DATA:
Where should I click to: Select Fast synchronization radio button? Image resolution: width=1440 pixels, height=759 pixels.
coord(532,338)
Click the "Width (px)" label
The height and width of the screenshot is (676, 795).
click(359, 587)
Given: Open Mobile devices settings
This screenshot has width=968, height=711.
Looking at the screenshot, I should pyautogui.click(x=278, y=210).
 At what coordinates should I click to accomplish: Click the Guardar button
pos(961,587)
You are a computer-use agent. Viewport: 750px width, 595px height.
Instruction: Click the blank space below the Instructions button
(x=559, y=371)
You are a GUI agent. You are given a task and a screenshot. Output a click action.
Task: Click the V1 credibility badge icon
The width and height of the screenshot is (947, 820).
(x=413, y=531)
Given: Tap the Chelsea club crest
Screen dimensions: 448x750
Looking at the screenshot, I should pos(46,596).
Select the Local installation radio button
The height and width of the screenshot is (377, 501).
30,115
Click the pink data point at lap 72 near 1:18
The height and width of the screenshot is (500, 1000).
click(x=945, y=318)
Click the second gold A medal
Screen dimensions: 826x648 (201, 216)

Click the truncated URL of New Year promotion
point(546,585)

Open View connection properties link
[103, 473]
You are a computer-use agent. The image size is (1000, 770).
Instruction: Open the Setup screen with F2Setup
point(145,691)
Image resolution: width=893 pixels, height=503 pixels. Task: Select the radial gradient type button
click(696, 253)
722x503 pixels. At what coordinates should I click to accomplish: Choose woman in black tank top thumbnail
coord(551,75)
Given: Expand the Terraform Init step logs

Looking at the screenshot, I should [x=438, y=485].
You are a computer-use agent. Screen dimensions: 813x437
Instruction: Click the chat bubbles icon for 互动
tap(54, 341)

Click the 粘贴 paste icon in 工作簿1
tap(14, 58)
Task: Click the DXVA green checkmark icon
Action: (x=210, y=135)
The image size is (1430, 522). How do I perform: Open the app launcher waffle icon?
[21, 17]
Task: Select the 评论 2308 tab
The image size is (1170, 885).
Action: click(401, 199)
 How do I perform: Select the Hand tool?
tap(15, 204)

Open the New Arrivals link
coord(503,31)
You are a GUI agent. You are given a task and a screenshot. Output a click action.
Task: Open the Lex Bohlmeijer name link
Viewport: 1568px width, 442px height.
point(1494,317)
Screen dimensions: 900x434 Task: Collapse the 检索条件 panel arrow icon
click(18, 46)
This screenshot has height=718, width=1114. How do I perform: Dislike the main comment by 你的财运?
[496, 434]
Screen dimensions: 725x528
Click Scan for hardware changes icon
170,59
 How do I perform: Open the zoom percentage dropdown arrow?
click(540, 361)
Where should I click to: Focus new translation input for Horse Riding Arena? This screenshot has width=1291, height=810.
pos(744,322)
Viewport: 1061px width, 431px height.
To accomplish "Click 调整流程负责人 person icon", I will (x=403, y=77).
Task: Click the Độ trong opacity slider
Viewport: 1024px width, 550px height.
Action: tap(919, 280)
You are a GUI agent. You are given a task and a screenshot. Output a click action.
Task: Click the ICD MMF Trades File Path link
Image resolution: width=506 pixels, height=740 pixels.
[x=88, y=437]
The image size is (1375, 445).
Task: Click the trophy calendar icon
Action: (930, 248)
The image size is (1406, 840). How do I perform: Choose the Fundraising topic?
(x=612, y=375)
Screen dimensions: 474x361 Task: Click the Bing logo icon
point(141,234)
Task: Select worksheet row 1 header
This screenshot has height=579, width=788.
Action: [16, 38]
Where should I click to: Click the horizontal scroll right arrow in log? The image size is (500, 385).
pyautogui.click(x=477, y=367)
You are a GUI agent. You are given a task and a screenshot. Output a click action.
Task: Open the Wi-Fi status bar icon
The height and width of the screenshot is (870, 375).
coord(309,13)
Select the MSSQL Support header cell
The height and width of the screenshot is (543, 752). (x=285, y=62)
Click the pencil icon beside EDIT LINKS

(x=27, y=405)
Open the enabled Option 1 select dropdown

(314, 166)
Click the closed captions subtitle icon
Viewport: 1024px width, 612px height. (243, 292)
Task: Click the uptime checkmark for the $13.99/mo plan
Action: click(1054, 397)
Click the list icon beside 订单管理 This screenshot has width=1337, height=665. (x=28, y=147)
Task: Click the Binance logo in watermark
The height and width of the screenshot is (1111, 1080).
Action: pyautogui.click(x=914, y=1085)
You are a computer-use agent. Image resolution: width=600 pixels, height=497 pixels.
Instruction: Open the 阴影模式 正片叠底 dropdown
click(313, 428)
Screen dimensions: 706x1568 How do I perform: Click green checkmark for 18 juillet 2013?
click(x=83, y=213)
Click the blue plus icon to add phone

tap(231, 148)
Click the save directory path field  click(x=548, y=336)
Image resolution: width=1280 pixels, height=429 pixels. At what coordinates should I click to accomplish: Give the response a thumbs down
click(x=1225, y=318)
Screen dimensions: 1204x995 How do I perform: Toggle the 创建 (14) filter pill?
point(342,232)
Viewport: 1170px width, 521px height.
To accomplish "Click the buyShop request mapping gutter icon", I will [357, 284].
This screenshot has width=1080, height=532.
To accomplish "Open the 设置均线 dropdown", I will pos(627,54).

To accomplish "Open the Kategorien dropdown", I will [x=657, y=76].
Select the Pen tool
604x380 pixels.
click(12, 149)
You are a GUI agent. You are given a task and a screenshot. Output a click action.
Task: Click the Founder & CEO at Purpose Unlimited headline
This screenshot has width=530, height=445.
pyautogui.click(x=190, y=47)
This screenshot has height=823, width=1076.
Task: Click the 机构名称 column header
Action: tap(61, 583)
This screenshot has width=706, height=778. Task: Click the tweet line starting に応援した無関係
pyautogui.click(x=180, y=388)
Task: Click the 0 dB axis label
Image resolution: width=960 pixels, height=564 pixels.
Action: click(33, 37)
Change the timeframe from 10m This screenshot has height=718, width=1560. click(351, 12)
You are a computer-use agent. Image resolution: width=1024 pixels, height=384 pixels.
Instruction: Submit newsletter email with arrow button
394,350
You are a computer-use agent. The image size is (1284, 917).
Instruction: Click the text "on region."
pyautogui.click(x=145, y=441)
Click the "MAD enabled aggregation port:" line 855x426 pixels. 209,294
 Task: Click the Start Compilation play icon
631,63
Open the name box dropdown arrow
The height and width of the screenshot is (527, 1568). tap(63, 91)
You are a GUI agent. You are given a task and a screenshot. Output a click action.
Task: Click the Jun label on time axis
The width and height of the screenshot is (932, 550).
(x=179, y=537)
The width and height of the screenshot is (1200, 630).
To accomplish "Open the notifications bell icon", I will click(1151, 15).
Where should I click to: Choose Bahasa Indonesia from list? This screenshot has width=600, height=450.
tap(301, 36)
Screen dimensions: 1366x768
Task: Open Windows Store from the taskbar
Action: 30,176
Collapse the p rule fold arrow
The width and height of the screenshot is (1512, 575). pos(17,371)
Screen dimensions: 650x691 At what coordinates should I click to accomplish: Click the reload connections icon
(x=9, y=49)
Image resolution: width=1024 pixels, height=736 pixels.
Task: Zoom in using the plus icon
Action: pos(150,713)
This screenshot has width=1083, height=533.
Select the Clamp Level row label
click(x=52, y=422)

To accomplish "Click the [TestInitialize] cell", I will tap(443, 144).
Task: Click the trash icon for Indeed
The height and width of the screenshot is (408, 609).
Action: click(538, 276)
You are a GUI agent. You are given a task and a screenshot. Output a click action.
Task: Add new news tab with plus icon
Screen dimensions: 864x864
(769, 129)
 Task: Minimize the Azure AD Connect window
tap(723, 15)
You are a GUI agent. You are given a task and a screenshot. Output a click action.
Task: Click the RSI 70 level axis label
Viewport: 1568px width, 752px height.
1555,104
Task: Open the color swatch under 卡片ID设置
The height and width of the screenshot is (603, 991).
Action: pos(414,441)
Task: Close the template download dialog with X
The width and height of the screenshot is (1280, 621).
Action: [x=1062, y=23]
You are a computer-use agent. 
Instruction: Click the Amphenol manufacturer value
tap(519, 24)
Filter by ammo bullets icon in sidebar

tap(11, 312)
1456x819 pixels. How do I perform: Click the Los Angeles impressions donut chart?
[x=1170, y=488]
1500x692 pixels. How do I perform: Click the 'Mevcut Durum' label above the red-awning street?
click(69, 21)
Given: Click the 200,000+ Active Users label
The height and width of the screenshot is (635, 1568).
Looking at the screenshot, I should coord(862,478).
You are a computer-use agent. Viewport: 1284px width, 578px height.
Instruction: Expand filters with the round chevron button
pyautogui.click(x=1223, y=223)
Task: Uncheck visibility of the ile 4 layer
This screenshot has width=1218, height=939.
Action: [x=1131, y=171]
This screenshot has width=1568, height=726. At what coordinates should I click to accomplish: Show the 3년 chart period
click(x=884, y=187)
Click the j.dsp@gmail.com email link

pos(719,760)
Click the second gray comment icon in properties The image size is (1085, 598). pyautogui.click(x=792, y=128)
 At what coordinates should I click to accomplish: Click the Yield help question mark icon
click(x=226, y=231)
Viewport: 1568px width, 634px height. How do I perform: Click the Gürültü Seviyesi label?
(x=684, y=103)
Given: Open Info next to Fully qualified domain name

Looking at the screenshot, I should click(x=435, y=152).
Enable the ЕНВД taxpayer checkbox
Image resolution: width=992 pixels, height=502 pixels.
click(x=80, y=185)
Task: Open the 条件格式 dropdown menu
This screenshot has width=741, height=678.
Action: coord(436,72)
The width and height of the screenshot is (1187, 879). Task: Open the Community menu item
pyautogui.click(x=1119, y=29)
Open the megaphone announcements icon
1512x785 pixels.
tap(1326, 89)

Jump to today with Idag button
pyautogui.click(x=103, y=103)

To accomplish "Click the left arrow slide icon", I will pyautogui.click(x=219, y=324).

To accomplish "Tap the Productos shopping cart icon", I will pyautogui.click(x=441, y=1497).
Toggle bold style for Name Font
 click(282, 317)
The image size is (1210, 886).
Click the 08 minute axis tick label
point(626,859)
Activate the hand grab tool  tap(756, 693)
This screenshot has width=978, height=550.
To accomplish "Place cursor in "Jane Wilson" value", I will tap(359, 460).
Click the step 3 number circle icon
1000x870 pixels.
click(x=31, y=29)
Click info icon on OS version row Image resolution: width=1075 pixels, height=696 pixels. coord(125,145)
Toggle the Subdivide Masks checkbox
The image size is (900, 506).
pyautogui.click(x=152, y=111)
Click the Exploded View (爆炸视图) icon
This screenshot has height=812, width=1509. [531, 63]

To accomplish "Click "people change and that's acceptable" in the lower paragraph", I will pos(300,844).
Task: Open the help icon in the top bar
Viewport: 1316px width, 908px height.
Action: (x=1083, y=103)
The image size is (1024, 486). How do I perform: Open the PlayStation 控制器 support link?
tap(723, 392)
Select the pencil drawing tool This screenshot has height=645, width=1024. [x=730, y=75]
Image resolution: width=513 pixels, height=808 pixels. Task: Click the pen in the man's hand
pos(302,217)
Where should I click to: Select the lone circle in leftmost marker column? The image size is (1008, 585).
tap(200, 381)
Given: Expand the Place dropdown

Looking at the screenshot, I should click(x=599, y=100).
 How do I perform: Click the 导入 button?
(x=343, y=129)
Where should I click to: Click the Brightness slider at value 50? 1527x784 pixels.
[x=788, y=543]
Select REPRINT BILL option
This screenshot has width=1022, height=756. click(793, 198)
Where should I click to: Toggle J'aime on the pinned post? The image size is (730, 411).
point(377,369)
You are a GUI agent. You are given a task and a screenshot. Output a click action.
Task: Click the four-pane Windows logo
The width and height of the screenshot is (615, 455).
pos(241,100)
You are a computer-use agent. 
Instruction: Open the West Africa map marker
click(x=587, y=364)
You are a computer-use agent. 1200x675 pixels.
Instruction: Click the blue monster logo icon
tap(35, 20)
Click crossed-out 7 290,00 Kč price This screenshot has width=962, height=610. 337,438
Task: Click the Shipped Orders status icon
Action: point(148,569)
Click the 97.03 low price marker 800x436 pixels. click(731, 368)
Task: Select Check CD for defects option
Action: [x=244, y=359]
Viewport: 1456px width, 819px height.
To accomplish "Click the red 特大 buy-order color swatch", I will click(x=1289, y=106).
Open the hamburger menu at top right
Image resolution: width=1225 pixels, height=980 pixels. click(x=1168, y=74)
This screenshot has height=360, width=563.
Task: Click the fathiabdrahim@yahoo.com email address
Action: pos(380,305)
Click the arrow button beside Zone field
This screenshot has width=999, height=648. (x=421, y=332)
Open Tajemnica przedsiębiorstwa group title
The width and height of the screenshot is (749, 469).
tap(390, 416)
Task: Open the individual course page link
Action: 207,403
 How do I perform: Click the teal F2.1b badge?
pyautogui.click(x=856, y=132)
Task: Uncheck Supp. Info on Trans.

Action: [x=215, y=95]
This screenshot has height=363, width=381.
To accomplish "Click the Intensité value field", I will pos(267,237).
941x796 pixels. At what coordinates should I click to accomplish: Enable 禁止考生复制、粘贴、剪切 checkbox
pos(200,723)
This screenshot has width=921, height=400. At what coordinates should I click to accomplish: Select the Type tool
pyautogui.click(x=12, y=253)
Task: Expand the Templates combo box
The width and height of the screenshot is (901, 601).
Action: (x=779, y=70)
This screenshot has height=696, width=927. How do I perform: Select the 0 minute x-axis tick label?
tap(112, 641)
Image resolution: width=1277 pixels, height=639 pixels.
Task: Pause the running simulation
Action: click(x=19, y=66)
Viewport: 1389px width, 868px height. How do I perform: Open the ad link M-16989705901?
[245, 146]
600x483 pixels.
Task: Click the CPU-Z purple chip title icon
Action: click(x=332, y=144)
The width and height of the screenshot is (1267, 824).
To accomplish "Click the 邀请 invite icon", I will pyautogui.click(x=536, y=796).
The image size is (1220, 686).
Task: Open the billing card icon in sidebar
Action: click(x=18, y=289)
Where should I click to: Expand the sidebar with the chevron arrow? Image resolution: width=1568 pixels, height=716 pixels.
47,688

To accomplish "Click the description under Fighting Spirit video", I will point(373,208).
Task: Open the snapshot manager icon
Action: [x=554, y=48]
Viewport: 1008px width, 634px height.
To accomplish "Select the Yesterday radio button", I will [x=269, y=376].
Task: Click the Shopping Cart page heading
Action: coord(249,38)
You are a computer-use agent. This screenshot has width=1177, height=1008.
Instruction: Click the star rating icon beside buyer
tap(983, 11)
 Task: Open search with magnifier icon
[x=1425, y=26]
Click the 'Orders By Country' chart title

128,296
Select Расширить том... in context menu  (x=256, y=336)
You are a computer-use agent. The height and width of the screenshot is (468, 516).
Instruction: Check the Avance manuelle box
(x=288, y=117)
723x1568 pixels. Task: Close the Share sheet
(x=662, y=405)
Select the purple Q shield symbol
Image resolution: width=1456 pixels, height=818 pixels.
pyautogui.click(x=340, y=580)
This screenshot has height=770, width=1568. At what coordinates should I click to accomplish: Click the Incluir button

ACTION ITEM: Where a line above contains the word "color", show that line.

THE ANSWER:
Task: Open the color swatch under 卡片ID设置
To accomplish "Click the red 特大 buy-order color swatch", I will click(x=1289, y=106).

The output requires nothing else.